Glial reaction in aging and Alzheimer's disease

Abstract

It is well‐established that glial cells play an important role during injury and neurodegenerative processes in the central nervous system. In normal aging, no global glia proliferation is found morphologically, but reactive gliosis has been described in specific areas of the limbic system and neocortex that undergo selective neuronal or synaptic degeneration in nondemented elderly persons. In addition, there is an age‐associated increase in the metabolic turnover of cellular proteins, such as glial fibrillary acidic protein, in human brain tissue, even without detectable signs of neurodegeneration.
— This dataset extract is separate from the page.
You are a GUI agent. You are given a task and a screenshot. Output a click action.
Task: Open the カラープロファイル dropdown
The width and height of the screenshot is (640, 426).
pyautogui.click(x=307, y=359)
In contrast to the relatively moderate overall glial changes in normal aging, the close association of activated astrocytes and microglial cells with neuritic plaques and cells undergoing neurofibrillary degeneration in Alzheimer's disease (AD), the expression of receptors for complement by glial cells, and the release of soluble cytokines strongly suggest that inflammatory processes may play an important part in the complex pathophysiological interactions that occur in AD. Understanding the role of glia in age‐associated neurodegenerative disorders may provide new insights into the neurobiology of glia‐neuronal interaction and may allow the development of strategies to alter the disease process. This review aims to summarize some of the important aspects of glial cells in aging and dementia. Microsc. Res. Tech. 43:24–28, 1998.